Recorded data.
○ ○ ○ ○ ○

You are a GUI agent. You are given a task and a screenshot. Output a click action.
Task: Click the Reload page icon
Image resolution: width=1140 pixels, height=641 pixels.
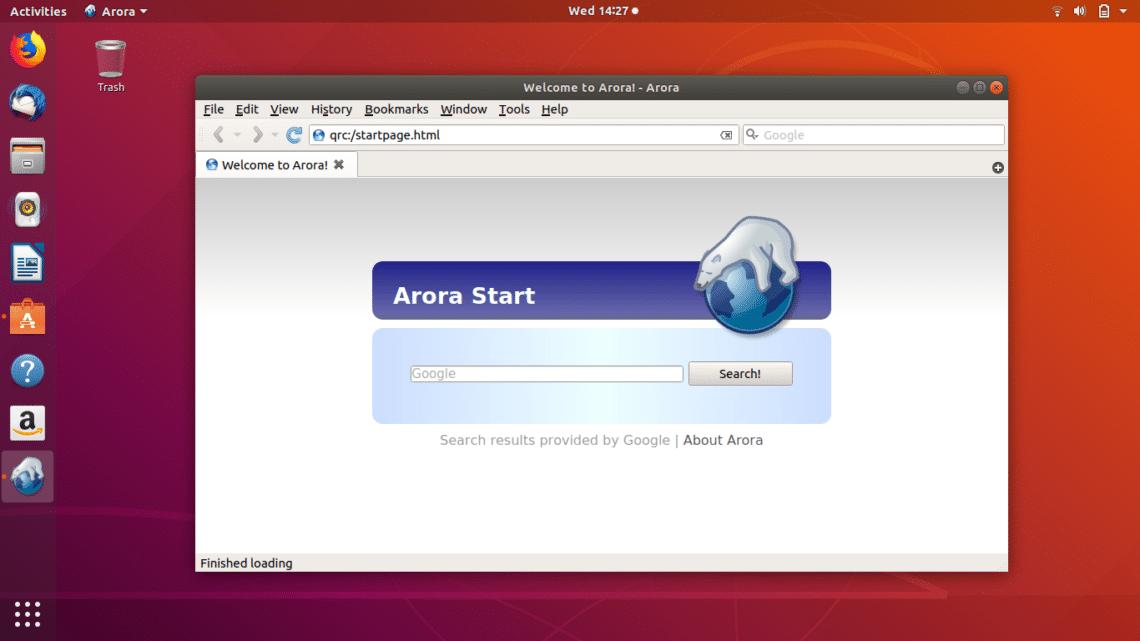[x=293, y=134]
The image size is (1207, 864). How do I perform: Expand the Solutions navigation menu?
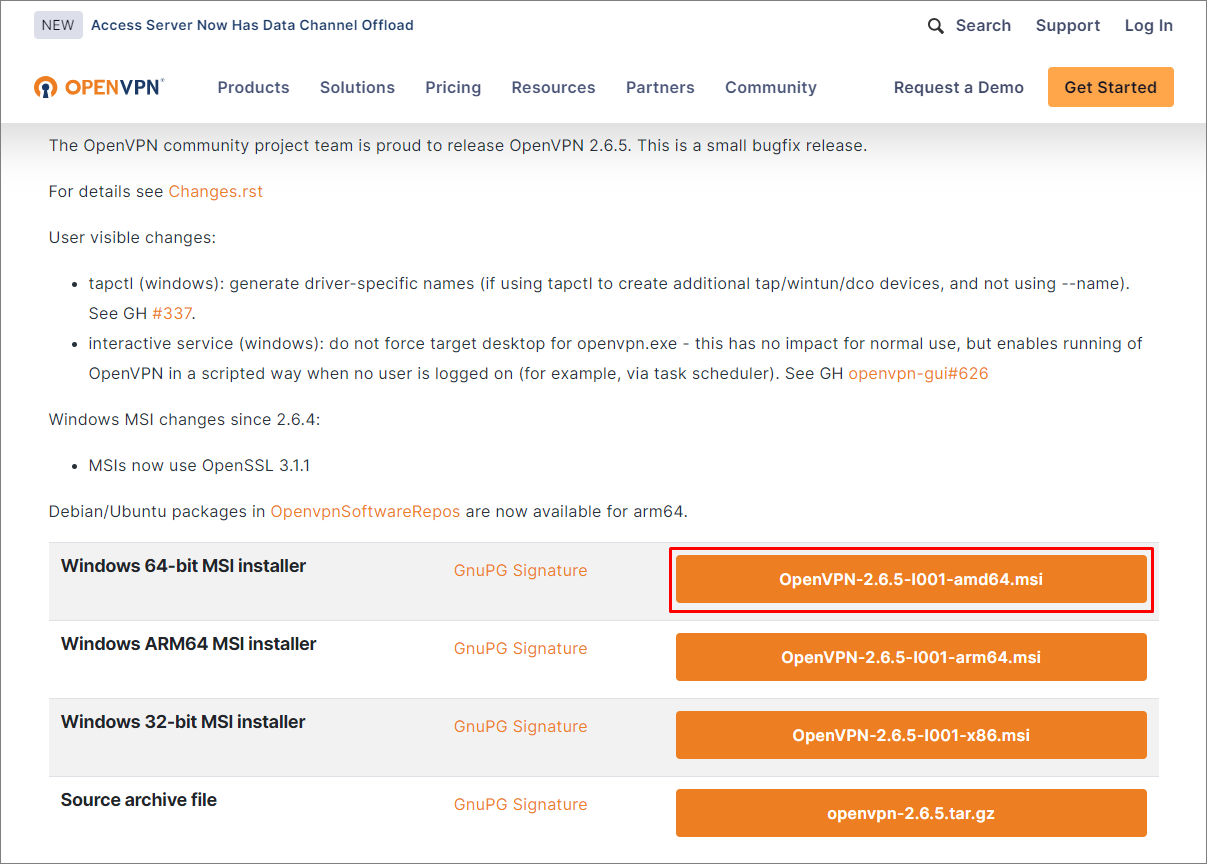pos(357,87)
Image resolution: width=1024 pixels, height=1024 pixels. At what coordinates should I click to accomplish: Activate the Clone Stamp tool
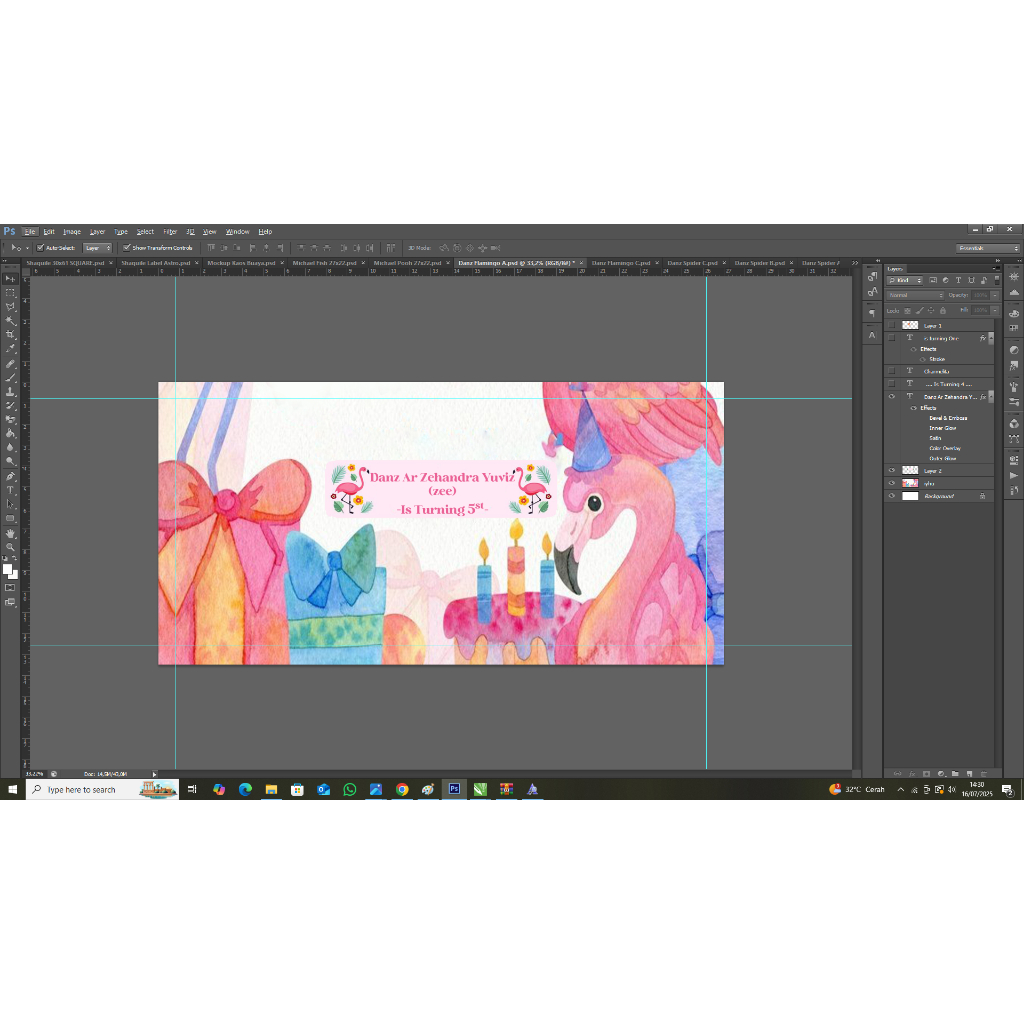(10, 391)
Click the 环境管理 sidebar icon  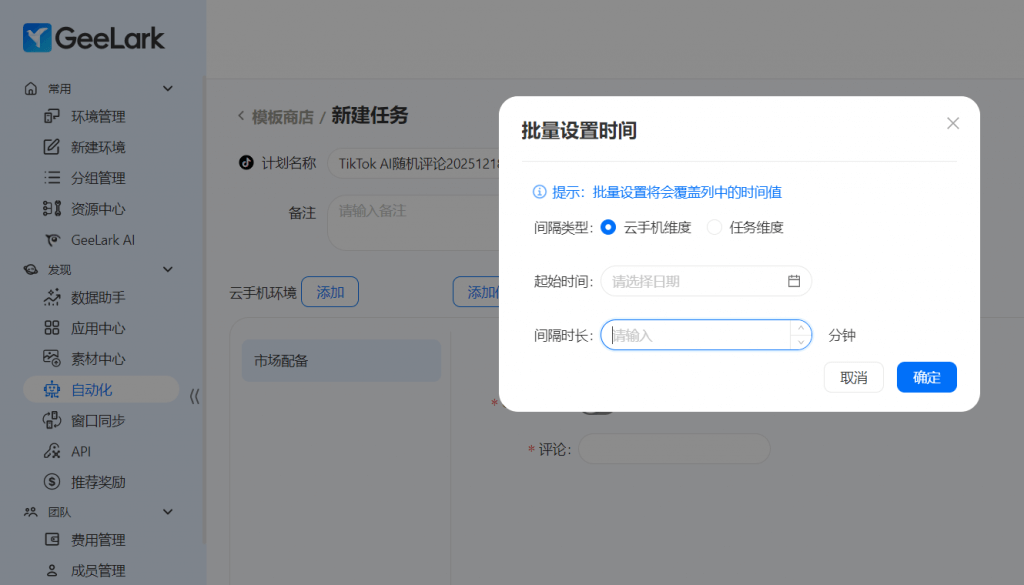coord(52,116)
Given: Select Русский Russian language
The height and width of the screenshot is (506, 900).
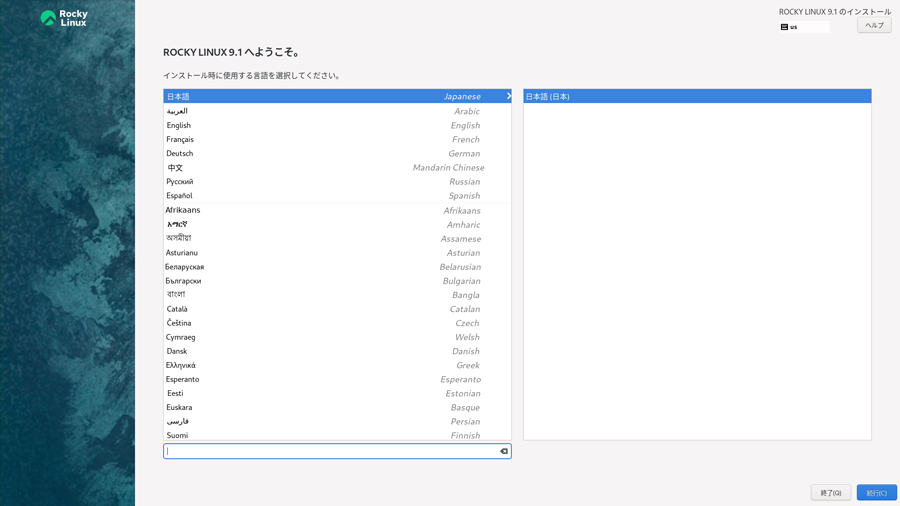Looking at the screenshot, I should 337,182.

○ ○ ○ ○ ○

Problem details.
Could you repeat, exactly and with nothing else, the lines from the one containing "The height and" through the last line of the records above, leaving out the pictures?

Finished exercise.
The height and width of the screenshot is (506, 900).
Looking at the screenshot, I should 337,182.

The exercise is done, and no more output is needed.